Exercise: Output nothing except the lines from the one containing "You are a GUI" through the final line of the data, both included, typed exactly, minus the pictures.

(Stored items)
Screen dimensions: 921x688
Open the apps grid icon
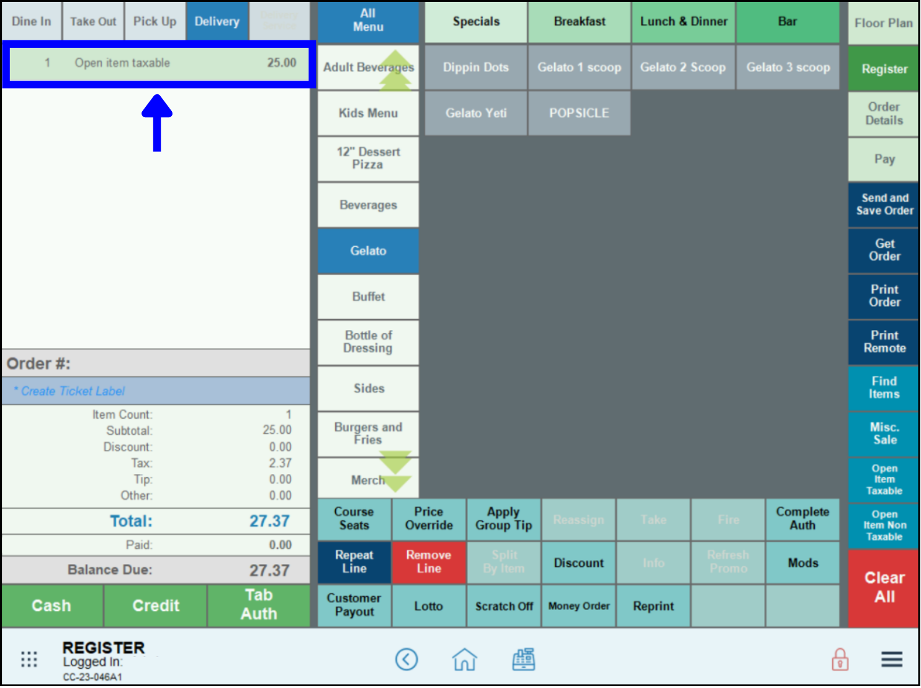(29, 659)
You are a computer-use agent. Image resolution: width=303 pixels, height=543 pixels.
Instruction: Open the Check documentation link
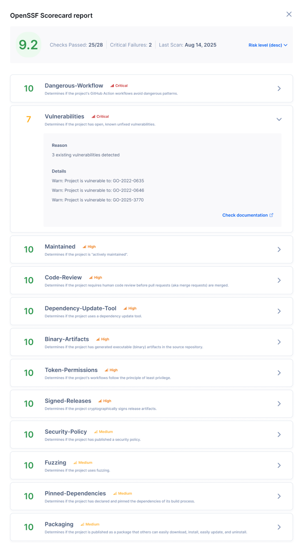point(245,215)
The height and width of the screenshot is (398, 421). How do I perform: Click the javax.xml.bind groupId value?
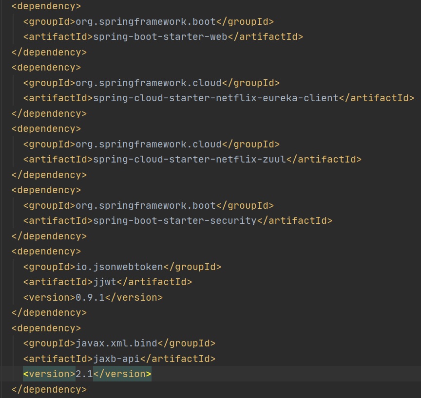coord(116,343)
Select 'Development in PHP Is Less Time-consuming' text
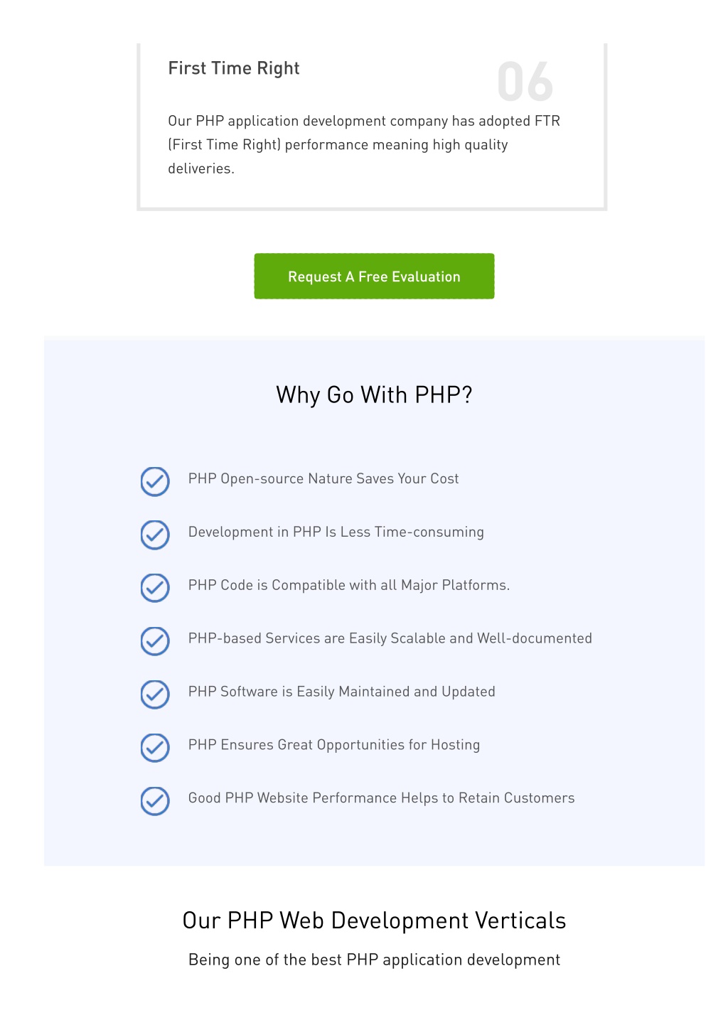 pos(336,532)
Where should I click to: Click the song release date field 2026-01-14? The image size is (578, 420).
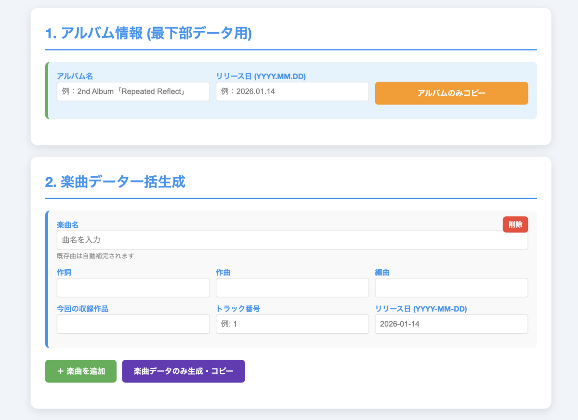click(x=451, y=324)
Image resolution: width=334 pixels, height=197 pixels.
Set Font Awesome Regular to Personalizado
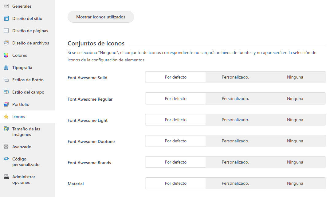click(x=235, y=99)
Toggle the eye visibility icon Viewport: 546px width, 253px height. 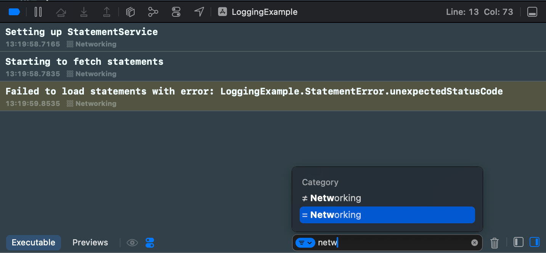tap(132, 243)
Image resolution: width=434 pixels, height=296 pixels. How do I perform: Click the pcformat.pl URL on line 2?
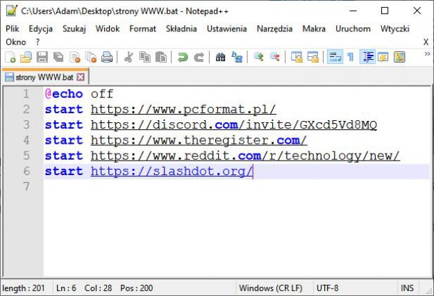tap(183, 109)
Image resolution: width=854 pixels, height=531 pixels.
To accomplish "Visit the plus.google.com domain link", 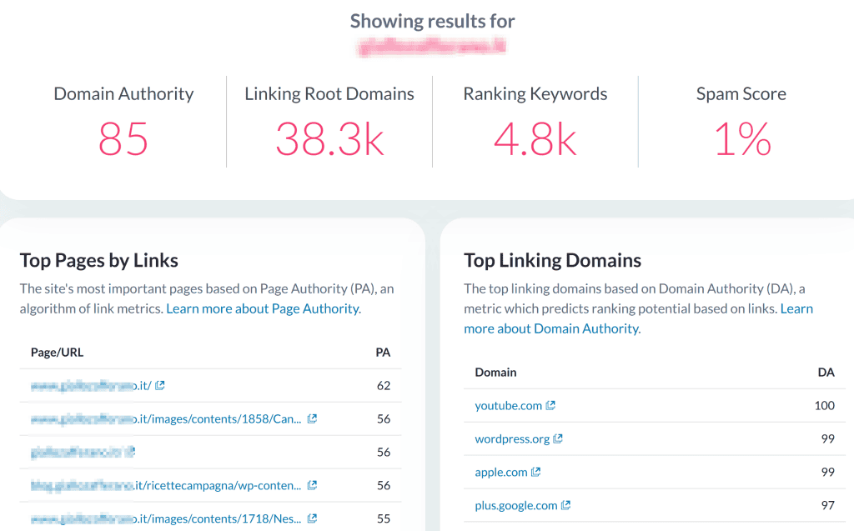I will pos(515,505).
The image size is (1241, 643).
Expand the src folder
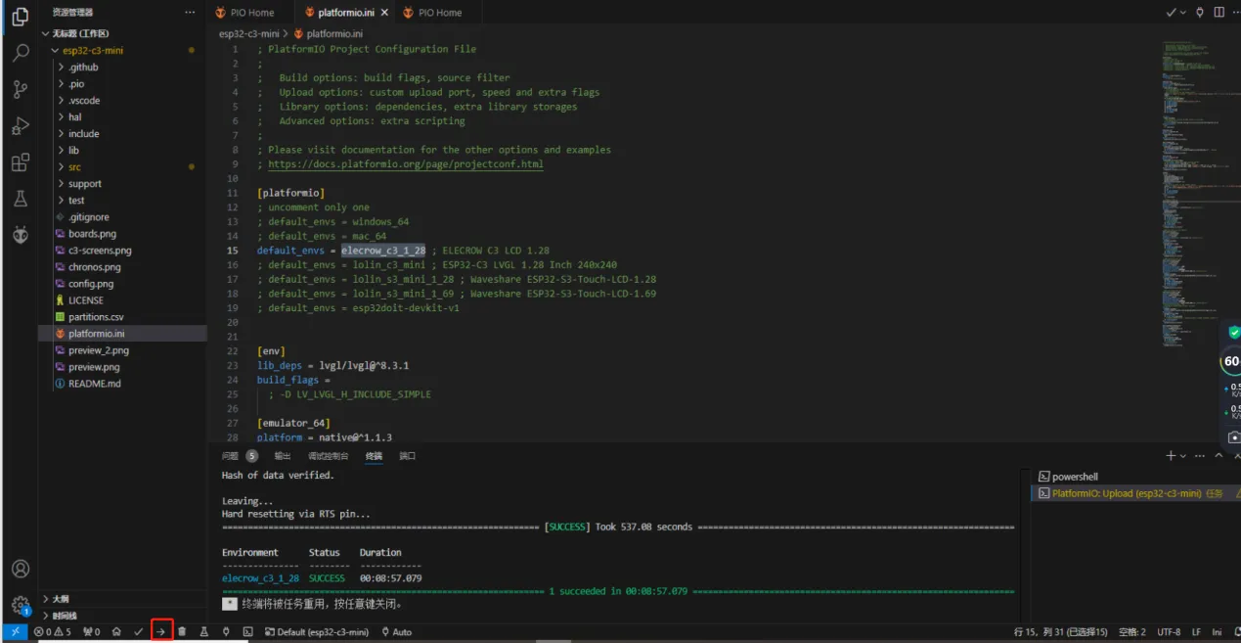(74, 167)
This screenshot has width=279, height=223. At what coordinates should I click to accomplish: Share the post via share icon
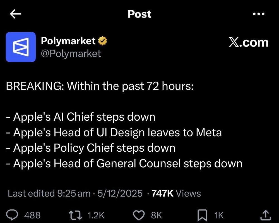[x=265, y=215]
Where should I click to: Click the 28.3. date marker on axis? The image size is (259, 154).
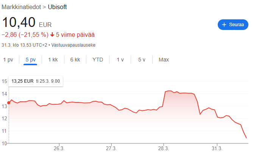pyautogui.click(x=164, y=148)
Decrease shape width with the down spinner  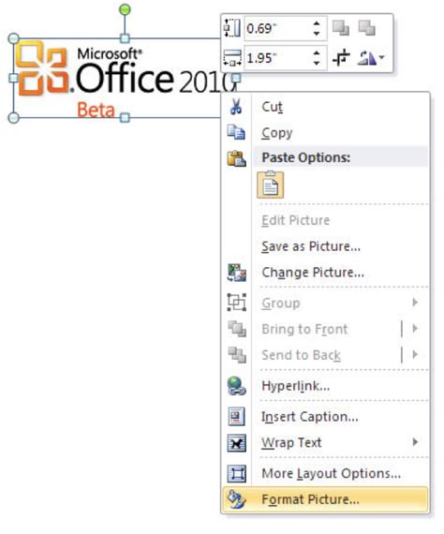[x=317, y=63]
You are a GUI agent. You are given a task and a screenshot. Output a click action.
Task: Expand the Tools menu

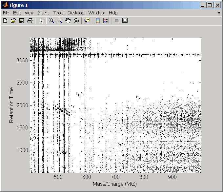pos(58,13)
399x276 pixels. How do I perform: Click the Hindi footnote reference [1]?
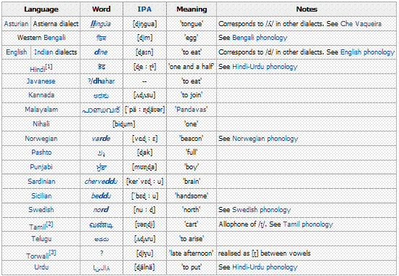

Solved exercise:
You are a GUI agent. You are given a task and a screenshot. Output a click action.
Task: Expand the Tools menu

pos(58,13)
399x276 pixels. How do I perform: Click the Hindi footnote reference [1]?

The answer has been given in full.